Est-ce là le paradis ? Une zone blanche non polluée par les ondes, coupée du monde, d’où toutes les peurs du moment sont bannies : on ne mange pas de viande, on n’écoute pas de ces musiques dites actuelles, je jugerais qu’on n’y produit pas de déchets ou qu’on y recycle tout. Mais c’est surtout le lieu de l’amour, total l’amour, pas que dans les têtes, c’est très physique. Toute la communauté réunie à Liberty House (un anglicisme, bien sûr) éprouve une admiration sans faille pour Arcady, un gourou, dit la grand-mère de Farah.
Farah est arrivée à Liberty House avec ses parents alors qu’elle n’a pas encore quinze ans. C’est elle qui raconte, qui nous fait découvrir ce monde et qui nous parle d’elle sans détour, de ses désirs, de ses inquiétudes : est-elle une fille ? est-elle un garçon ? Est-elle l’avenir de l’humanité ?
Mais le monde autour de Liberty House existe : le collège, les boites de nuit, et même les migrants (on n’en voit qu’un mais on devine tous les autres). Est-ce que l’amour qui est vécu dans la communauté peut sortir de la communauté ? Si non, la communauté n’est-elle pas condamnée ?

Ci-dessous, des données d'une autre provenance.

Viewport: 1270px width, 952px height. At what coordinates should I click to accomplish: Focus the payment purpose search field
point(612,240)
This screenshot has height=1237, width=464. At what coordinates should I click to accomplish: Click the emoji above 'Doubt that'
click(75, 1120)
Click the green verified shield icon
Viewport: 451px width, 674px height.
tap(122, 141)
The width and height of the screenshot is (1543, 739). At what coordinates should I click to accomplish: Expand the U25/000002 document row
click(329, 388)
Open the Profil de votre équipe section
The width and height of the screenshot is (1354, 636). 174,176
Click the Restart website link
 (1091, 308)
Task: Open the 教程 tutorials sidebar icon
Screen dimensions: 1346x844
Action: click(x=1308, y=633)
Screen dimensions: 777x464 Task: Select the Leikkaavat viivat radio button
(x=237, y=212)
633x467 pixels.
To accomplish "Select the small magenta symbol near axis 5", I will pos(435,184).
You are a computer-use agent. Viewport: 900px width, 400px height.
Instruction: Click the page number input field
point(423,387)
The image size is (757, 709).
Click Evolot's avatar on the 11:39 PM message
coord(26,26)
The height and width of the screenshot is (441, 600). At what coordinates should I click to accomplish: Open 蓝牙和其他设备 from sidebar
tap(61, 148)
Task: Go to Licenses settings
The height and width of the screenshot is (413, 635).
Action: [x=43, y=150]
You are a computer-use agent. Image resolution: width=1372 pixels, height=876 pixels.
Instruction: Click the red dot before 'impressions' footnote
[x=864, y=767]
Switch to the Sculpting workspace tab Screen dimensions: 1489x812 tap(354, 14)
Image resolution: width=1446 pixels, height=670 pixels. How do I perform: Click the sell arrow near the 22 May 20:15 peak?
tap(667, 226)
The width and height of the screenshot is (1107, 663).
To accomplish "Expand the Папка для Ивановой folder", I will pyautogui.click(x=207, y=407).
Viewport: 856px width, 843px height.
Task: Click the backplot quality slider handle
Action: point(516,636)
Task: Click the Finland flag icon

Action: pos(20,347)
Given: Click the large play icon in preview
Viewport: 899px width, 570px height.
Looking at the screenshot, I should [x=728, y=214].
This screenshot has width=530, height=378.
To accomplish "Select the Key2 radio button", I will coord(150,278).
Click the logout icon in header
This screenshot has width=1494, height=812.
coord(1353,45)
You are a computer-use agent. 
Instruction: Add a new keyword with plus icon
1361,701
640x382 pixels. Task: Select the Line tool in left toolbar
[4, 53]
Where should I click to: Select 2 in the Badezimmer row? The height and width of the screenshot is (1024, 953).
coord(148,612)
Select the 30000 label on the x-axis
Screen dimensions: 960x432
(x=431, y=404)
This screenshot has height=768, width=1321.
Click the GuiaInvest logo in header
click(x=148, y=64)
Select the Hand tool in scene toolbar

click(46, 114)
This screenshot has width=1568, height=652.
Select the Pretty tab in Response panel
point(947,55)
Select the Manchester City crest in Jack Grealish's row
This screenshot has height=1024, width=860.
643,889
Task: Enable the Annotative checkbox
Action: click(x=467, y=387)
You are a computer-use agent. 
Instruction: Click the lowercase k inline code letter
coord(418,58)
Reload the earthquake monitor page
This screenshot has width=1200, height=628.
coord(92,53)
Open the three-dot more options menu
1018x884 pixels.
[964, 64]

Ce livre d’Emmanuelle Bayamack-Tam n’aurait pas pu être écrit avant. Il prend dans son langage des mots d’aujourd’hui sans tomber comme d’autres dans la complaisance d’un langage à la mode. Il charrie des phrases écrites par des auteurs du XIXe et du XXe siècles, les modifiant un peu, adaptées à la situation à laquelle elles collent. Cette réutilisation fait bouger la littérature qui n’est pas à conserver dans des sarcophages mais bien à frotter au temps qui passe.
Farah incarne une utopie.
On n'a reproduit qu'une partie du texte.